What you need to do
Once you have read the entries below, give them all again without any difference.

┌─ Data supplied

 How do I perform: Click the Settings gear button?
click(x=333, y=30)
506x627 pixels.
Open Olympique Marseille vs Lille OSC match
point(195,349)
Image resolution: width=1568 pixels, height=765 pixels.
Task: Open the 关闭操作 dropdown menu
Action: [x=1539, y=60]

└─

Response box
 How do I perform: Click the Settings gear button?
click(x=333, y=30)
506x627 pixels.
Open Olympique Marseille vs Lille OSC match
point(195,349)
Image resolution: width=1568 pixels, height=765 pixels.
Task: Open the 关闭操作 dropdown menu
Action: [x=1539, y=60]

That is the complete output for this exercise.